Found a pic, and the technical name for it.

Found one pic, and the clamp was all used and rusted and up for sale on ebay....go figure, you really can find anything there.


----------



## Peladu (Jan 8, 2006)

This, my friends, is referred to as a pussy clamp.
Now, what's it used for?


----------



## mdshunk (Mar 13, 2005)

If the picture wasn't as small as a dime, we'd have a better shot.

It looks like one of the plates that go on the side of a tractor trailer for the "T" type hold opens to slide down into to hold the barn doors open while you back up.


----------



## Peladu (Jan 8, 2006)

That's the best I can do....but for those who have used one, they will know...trust me.....

You try looking for a pussy clamp on the internet.....:laughing: 

This was the only one I found, old, dried up, and used.....story of my life.


----------



## Peladu (Jan 8, 2006)

Now, there's a place for the perverts who enter 'pussy' in the search bar to go....


----------



## Tom R (Jun 1, 2004)

Peladu said:


> This, my friends, is referred to as a pussy clamp.
> Now, what's it used for?



Stumped, - - stifled, - - stymied, - - stigmatized . . .


----------



## Peladu (Jan 8, 2006)

Used in concrete form work, holds the ends of the snap ties at the whalers, technical name is a snap tie clamp it shows it as a tie holder here..

You would beat them down to tighten everything up.

You know, back when Carpenters framed foundations with plywood, 2x4's and some diesel fuel, to keep the cement off of the forms...


----------



## Big Dave (Feb 23, 2006)

Peladu said:


> Used in concrete form work, holds the ends of the snap ties at the whalers, technical name is a snap tie clamp.
> 
> You would beat them down to tighten everything up.
> 
> You know, back when Carpenters framed foundations with plywood, 2x4's and some diesel fuel, to keep the cement off of the forms...


I thought that is what they were but didn't want to say anything to look stupid. No seriously.


----------



## Big Dave (Feb 23, 2006)

Does anyone know what a spud wrench is?


----------



## Tom R (Jun 1, 2004)

Big Dave said:


> I thought that is what they were but didn't want to say anything to look stupid. No seriously.
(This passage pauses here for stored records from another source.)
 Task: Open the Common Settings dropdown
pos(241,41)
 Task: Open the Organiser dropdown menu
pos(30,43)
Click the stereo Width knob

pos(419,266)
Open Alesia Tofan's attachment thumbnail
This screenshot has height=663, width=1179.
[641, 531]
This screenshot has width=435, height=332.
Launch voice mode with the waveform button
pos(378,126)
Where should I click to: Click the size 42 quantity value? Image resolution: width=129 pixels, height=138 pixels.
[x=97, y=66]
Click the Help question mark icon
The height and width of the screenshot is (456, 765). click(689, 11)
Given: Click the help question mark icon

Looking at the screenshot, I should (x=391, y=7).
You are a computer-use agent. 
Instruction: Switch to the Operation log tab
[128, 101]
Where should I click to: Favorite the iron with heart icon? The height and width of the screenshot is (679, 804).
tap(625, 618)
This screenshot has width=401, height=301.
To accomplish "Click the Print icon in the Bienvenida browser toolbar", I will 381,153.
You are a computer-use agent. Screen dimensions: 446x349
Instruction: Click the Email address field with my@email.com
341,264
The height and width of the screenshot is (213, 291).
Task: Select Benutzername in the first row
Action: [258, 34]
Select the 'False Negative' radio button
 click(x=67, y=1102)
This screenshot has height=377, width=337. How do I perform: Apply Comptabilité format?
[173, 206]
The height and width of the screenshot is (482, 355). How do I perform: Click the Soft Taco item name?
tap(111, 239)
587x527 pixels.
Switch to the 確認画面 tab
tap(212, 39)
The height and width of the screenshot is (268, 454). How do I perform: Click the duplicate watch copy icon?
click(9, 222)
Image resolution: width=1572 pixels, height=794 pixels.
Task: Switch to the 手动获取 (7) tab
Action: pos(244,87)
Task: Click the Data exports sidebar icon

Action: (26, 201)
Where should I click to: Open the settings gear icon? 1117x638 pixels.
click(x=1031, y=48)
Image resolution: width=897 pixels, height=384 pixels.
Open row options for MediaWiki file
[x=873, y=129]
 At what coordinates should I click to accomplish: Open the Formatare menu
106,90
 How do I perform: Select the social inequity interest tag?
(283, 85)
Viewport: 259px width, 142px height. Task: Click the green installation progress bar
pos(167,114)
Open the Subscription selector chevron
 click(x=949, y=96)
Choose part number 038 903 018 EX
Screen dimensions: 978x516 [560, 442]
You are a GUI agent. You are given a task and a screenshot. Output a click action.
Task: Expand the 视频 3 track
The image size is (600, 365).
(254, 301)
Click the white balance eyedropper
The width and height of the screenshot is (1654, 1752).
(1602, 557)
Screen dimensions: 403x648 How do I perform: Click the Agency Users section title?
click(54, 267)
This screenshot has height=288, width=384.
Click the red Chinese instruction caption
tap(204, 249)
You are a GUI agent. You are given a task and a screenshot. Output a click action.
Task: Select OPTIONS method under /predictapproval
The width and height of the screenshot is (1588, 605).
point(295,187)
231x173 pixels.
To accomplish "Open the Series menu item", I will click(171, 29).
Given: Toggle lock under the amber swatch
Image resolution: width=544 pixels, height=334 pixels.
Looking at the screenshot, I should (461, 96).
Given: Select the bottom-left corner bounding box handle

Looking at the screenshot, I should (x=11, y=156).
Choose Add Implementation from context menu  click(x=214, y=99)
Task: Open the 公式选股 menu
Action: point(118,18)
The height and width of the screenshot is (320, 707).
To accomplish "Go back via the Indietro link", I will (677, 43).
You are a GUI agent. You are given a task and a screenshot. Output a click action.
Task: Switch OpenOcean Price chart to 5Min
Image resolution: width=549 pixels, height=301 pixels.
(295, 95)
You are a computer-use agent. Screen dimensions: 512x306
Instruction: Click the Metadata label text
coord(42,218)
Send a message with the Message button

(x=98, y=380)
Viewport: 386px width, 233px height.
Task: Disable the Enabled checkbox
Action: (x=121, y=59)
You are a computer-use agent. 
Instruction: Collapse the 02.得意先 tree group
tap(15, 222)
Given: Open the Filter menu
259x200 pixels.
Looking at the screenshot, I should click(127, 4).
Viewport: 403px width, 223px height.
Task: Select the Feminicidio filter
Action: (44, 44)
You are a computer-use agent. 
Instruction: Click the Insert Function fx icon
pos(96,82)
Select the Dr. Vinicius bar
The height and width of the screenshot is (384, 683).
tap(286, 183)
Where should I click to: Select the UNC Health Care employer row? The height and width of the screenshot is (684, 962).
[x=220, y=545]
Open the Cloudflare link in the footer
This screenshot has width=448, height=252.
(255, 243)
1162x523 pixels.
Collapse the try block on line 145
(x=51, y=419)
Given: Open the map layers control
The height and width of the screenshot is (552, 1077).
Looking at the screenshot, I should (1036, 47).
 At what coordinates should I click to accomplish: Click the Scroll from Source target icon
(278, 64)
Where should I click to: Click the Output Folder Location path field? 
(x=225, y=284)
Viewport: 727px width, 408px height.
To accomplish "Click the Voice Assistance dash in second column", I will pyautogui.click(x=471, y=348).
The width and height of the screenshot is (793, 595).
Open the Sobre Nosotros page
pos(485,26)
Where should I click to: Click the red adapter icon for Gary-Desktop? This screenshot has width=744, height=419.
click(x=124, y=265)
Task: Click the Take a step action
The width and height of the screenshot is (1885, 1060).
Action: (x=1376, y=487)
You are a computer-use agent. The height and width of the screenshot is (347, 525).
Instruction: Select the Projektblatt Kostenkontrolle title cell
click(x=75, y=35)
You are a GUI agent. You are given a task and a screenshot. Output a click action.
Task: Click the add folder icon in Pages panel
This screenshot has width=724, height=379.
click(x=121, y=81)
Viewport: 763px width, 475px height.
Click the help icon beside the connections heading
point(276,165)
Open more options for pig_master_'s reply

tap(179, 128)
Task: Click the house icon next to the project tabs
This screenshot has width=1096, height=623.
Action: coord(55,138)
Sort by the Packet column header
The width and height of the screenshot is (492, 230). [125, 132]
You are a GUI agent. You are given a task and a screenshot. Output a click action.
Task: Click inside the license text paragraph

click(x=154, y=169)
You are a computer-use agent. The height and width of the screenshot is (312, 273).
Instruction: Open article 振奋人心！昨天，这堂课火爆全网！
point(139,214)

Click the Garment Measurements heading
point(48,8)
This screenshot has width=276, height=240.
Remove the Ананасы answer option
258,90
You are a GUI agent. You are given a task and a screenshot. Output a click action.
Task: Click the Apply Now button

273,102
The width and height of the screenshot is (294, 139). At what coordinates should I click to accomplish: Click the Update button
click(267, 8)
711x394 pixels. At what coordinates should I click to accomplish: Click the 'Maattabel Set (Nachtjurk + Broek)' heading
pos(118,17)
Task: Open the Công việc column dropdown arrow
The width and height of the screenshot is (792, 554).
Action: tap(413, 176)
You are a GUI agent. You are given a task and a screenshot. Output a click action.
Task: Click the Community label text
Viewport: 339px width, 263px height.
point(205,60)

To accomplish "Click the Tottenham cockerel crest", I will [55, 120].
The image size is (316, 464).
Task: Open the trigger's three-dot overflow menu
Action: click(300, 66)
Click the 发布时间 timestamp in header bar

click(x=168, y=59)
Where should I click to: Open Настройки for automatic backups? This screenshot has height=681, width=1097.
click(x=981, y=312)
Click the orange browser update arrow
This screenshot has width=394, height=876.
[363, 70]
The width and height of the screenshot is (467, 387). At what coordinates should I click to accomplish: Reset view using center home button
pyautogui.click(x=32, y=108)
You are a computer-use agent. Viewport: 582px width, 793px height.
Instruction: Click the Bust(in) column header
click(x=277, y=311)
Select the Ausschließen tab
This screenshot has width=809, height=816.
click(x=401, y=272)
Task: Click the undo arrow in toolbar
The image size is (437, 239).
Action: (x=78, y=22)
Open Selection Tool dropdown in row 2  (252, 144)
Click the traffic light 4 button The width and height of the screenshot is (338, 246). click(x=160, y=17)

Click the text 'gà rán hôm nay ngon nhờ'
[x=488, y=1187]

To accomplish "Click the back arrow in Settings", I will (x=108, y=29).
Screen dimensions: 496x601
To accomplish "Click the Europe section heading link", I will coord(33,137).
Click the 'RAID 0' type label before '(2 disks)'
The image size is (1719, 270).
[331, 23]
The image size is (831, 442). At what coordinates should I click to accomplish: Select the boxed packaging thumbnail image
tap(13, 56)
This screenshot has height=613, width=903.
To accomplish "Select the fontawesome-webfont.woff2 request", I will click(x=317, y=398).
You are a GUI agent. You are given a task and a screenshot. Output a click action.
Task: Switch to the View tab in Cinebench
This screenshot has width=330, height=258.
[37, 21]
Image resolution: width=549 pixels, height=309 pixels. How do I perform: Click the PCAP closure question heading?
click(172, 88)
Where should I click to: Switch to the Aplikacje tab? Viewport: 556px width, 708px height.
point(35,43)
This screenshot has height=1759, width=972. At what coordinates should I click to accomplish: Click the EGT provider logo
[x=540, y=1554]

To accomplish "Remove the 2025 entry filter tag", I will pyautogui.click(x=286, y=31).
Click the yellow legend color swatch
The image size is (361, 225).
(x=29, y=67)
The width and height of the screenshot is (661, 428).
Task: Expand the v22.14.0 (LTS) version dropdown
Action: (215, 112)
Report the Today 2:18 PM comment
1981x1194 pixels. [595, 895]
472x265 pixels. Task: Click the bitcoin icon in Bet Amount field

See what you're doin' t' good people around here, Pil?? :laughing:


----------



## Big Dave (Feb 23, 2006)

Tom R said:


> See what you're doin' t' good people around here, Pil?? :laughing:


WOW.....I is good people.


----------



## Peladu (Jan 8, 2006)

Debbies posting about dancing in here living room....
Patty is interested in battery's....
And they say the guys have the dirty minds, yea right....


----------



## Debookkeeper (Jul 23, 2006)

Patty said:


> Hey Deb,
> 
> Way to Go!:thumbsup: Thanks for putting us gals on the scoreboard!
> 
> :notworthy :notworthy :notworthy



I told ya we need a highfive smiley! :clap:


----------



## Debookkeeper (Jul 23, 2006)

Jeez - I win one and everyone goes away. I won't dance again I promise. Wait - Willbone likes dancing! :clap: :laughing:


----------



## Scott Young (Dec 23, 2005)

how about "concrete dick"? when i was building a church where i pastored, i let this phrase out and then had to field concerns requarding vulgarity. working in both arenas are dnagerous at times.


----------



## TonyD (Aug 4, 2006)

Lets let the ladies take this one.....:laughing:


----------



## TonyD (Aug 4, 2006)

Scott Young said:


> how about "concrete dick"? when i was building a church where i pastored, i let this phrase out and then had to field concerns requarding vulgarity. working in both arenas are dnagerous at times.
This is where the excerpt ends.